For this exercise, transcribe all the records below exactly.

▼

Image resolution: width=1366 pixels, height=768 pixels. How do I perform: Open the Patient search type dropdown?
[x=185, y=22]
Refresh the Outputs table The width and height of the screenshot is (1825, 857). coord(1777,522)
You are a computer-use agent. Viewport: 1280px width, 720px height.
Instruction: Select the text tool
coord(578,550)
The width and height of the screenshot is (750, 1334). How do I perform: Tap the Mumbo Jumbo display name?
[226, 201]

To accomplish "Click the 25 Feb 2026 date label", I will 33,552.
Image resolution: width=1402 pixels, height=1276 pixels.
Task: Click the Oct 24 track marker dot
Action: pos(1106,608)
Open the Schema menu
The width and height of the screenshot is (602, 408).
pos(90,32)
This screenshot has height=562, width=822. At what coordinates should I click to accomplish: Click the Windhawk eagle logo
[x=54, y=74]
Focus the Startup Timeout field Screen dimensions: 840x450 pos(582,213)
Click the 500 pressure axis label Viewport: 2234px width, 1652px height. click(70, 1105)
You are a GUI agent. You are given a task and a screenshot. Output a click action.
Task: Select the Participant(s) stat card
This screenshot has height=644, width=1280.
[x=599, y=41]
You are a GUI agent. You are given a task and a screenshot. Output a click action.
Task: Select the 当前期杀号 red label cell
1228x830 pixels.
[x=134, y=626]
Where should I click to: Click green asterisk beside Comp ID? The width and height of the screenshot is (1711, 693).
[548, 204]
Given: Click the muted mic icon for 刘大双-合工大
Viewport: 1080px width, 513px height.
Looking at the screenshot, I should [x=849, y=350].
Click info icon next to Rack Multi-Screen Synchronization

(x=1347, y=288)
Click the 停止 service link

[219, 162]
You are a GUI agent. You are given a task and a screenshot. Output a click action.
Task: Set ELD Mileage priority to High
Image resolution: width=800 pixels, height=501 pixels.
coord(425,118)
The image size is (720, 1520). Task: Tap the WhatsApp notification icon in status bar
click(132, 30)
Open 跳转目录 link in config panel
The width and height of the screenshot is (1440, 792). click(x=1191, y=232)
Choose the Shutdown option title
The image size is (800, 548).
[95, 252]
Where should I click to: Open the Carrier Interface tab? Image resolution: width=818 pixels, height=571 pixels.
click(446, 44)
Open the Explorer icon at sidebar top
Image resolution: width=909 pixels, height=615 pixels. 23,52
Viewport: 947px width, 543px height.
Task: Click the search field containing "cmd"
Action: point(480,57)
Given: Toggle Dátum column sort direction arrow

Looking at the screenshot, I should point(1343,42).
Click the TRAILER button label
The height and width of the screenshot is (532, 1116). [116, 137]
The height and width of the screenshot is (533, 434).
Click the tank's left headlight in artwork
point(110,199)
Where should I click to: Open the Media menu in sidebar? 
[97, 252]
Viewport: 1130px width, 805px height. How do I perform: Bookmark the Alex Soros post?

▲

#### EXERCISE RESPONSE
Image resolution: width=1366 pixels, height=768 pixels. How do I perform: Open the Patient search type dropdown?
[x=185, y=22]
Refresh the Outputs table The width and height of the screenshot is (1825, 857). coord(1777,522)
You are a computer-use agent. Viewport: 1280px width, 720px height.
Instruction: Select the text tool
coord(578,550)
The width and height of the screenshot is (750, 1334). How do I perform: Tap the Mumbo Jumbo display name?
[226, 201]

To accomplish "Click the 25 Feb 2026 date label", I will 33,552.
Image resolution: width=1402 pixels, height=1276 pixels.
Task: Click the Oct 24 track marker dot
Action: pos(1106,608)
Open the Schema menu
The width and height of the screenshot is (602, 408).
pos(90,32)
This screenshot has height=562, width=822. At what coordinates should I click to accomplish: Click the Windhawk eagle logo
[x=54, y=74]
Focus the Startup Timeout field Screen dimensions: 840x450 pos(582,213)
Click the 500 pressure axis label Viewport: 2234px width, 1652px height. click(70, 1105)
You are a GUI agent. You are given a task and a screenshot. Output a click action.
Task: Select the Participant(s) stat card
This screenshot has height=644, width=1280.
[x=599, y=41]
You are a GUI agent. You are given a task and a screenshot. Output a click action.
Task: Select the 当前期杀号 red label cell
1228x830 pixels.
[x=134, y=626]
Where should I click to: Click green asterisk beside Comp ID? The width and height of the screenshot is (1711, 693).
[548, 204]
Given: Click the muted mic icon for 刘大双-合工大
Viewport: 1080px width, 513px height.
Looking at the screenshot, I should [x=849, y=350].
Click info icon next to Rack Multi-Screen Synchronization

(x=1347, y=288)
Click the 停止 service link

[219, 162]
You are a GUI agent. You are given a task and a screenshot. Output a click action.
Task: Set ELD Mileage priority to High
Image resolution: width=800 pixels, height=501 pixels.
coord(425,118)
The image size is (720, 1520). Task: Tap the WhatsApp notification icon in status bar
click(132, 30)
Open 跳转目录 link in config panel
The width and height of the screenshot is (1440, 792). click(x=1191, y=232)
Choose the Shutdown option title
The image size is (800, 548).
[95, 252]
Where should I click to: Open the Carrier Interface tab? Image resolution: width=818 pixels, height=571 pixels.
click(446, 44)
Open the Explorer icon at sidebar top
Image resolution: width=909 pixels, height=615 pixels. 23,52
Viewport: 947px width, 543px height.
Task: Click the search field containing "cmd"
Action: point(480,57)
Given: Toggle Dátum column sort direction arrow

Looking at the screenshot, I should point(1343,42).
Click the TRAILER button label
The height and width of the screenshot is (532, 1116). [116, 137]
The height and width of the screenshot is (533, 434).
Click the tank's left headlight in artwork
point(110,199)
Where should I click to: Open the Media menu in sidebar? 
[97, 252]
Viewport: 1130px width, 805px height. How do I perform: Bookmark the Alex Soros post?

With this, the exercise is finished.